Friday, October 14, 2011

Review - The Eternal Ones by Kirsten Miller

The Eternal Ones (The Eternal Ones #1) by Kirsten Miller
Librarything / Goodreads

Genre: Paranormal Young Adult

Rating: 2 stars
Pages: 410

Summary: Haven Moore can’t control her visions of a past with a boy called Ethan, and a life in New York that ended in fiery tragedy. In our present, she designs beautiful dresses for her classmates with her best friend Beau. Dressmaking keeps her sane, since she lives with her widowed and heartbroken mother in her tyrannical grandmother’s house in Snope City, a tiny town in Tennessee. Then an impossible group of coincidences conspire to force her to flee to New York, to discover who she is, and who she was.

In New York, Haven meets Iain Morrow and is swept into an epic love affair that feels both deeply fated and terribly dangerous. Iain is suspected of murdering a rock star and Haven wonders, could he have murdered her in a past life? She visits the Ouroboros Society and discovers a murky world of reincarnation that stretches across millennia. Haven must discover the secrets hidden in her past lives, and loves, before all is lost and the cycle begins again.

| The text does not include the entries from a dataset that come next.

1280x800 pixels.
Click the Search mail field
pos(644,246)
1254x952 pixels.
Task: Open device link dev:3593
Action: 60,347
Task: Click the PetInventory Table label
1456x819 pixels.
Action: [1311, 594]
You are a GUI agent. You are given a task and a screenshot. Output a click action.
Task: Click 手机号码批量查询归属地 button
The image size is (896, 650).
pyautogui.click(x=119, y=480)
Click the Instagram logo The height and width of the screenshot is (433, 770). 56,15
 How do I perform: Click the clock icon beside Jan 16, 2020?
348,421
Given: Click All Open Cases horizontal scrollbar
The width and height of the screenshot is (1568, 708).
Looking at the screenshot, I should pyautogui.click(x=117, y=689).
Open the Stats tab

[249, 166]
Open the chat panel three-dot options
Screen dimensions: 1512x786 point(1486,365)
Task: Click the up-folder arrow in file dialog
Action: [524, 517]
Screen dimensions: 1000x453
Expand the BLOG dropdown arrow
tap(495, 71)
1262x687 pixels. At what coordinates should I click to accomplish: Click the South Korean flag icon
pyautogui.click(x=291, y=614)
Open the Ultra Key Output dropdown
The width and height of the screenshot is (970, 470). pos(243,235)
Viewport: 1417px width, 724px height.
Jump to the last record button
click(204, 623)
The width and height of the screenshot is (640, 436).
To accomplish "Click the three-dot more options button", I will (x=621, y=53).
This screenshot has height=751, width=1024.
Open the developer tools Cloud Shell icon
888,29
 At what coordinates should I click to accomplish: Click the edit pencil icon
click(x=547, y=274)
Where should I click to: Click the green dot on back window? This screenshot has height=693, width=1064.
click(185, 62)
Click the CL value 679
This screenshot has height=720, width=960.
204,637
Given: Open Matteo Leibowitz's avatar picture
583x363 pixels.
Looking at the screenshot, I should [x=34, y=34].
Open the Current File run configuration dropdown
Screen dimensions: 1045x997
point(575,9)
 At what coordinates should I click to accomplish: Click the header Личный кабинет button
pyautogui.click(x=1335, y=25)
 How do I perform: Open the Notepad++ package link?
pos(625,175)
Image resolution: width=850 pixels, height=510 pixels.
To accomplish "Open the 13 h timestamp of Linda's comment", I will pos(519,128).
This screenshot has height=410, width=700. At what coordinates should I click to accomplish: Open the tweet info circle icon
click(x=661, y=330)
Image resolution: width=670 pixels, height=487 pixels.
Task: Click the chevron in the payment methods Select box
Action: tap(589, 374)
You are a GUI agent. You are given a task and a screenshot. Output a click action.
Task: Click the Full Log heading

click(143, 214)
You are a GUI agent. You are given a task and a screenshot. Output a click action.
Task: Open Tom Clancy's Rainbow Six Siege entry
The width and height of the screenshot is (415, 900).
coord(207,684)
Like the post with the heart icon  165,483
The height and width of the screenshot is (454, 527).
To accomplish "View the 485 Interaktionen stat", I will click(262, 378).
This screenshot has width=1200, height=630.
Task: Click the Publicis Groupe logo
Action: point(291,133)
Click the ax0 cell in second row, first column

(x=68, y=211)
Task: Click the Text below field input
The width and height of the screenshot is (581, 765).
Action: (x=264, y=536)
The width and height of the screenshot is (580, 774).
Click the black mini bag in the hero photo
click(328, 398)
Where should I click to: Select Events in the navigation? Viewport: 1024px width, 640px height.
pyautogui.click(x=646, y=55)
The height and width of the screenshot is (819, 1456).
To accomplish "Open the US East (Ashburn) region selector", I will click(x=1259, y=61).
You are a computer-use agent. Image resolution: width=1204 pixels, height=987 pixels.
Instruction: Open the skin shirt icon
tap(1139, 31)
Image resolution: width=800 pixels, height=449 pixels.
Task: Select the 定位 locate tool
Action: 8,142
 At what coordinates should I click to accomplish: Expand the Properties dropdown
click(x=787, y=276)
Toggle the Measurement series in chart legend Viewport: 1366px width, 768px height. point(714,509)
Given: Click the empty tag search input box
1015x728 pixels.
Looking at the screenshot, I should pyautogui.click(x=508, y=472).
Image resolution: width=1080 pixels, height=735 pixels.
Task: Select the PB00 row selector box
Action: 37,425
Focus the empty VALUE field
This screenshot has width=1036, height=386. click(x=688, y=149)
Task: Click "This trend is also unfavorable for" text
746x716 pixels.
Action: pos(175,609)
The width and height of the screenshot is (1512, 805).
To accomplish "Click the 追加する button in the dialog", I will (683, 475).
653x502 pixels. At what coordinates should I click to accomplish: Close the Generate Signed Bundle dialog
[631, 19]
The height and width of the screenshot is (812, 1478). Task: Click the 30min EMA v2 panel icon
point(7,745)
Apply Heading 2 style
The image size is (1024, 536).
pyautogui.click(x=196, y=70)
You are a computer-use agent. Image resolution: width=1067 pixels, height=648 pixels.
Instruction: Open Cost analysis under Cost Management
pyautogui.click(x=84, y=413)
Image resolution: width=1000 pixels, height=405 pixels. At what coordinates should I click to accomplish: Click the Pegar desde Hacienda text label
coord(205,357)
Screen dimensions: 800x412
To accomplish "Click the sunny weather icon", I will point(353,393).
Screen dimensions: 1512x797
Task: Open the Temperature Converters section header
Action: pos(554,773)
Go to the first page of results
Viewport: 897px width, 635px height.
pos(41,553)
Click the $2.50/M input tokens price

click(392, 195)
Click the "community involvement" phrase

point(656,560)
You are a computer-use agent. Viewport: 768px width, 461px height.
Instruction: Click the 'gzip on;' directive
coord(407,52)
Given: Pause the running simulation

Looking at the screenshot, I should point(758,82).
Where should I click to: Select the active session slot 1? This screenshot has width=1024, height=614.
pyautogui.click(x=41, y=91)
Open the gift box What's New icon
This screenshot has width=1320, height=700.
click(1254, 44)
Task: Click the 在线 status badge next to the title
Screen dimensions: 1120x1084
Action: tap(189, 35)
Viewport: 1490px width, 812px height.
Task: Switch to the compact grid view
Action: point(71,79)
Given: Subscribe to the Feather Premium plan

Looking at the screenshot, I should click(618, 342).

Thoughts: The Eternal Ones started off extremely well. It took an inherently cheesy stereotype (lovers through time), and made it not just entertaining but believable. The author gets rid of all the far-too-convenient logistics of having visions from a past life: they don't start as a teen, but as a child; Haven doesn't hide them from her family, because they result in violent outbursts; Haven doesn't immediately think they're real, because the entire town believes she's possessed by the devil (that is, except the Penecostals up the road). It's a brilliant idea: a young girl hated by Born Again Christians who was - literally - born again.

So, yeah. Everything started off well. Sure, the main character had a tendency to change her mind every few minutes, but hey, she had a traumatic childhood.

But then she ups and moves to New York to stalk a rich playboy, and the entire novel falls into a deep, dark well of I-can't-believe-someone-wrote-this-crap terrible.

And to think, it started off so well.

The rest of the book revolves around Haven going back and forth between being completely and utterly in love with Ethan/Iain (the aforementioned playboy), and being convinced that he is a lying, murdering, cheating ass. Now, if you were to ask - say - any normal person, they would tell you that these two beliefs cannot exist simultaneously. If you believe the man you met two days before is out to kill you, then you do not decide to sleep with him "one last time". You wouldn't be convinced by a couple of well-delivered excuses and you sure as hell wouldn't stay in his house. Or, if you are certain that the world is just trying to frame the man you love for crimes he never committed, then you don't go around taking the word of a stranger over his!

Over a 20-page period, Haven went from convinced Ethan/Iain was trying to kill her, then back to believing that he was her eternal soulmate who would never lie to her, until finally deciding that, actually, she might have fallen in love with the wrong guy. Seriously? Seriously?

While Haven's flip-flopping emotions were my biggest issue with this book, there were a whole bunch of other problems in it. The underlying "mystery" was an flat as a pancake (not to mention, completely illogical), the secondary characters were 10 kinds of stereotypical, and the villain was utterly deranged (but not in that cool, Disney!villain sort of way).


Bottom line? Don't read this - the illogic will hurt your brain.

2 comments:

  1. I couldn't have said it any better. The fip-flopping made me C-R-A-Z-Y! I'm a fickle person and I understand the follies of youth, but holy-whiplash-Batman, no one changes their mind that fast in those extremes. She wasn't deciding what was for lunch, she was deciding if her soulmate was a crazed murder. And some of the setup was just too far fetched for me - the whole, show-up on the red carpet, swept off my feet thing I just couldn't get on bored with. Like you, I loved the beginning. I liked that people thought she was crazy or possessed, that she told her family. As soon as she ran off to New York though, the whole thing went off the reservation.

    I 100% share your feelings on this one!
    Megan @ Read It, See It

    ReplyDelete
  2. Wow glad I managed to stay away from this one. By the sound of it this one was awful and not worth the time or money. I love reading your reviews and you have never steered me wrong. Great review!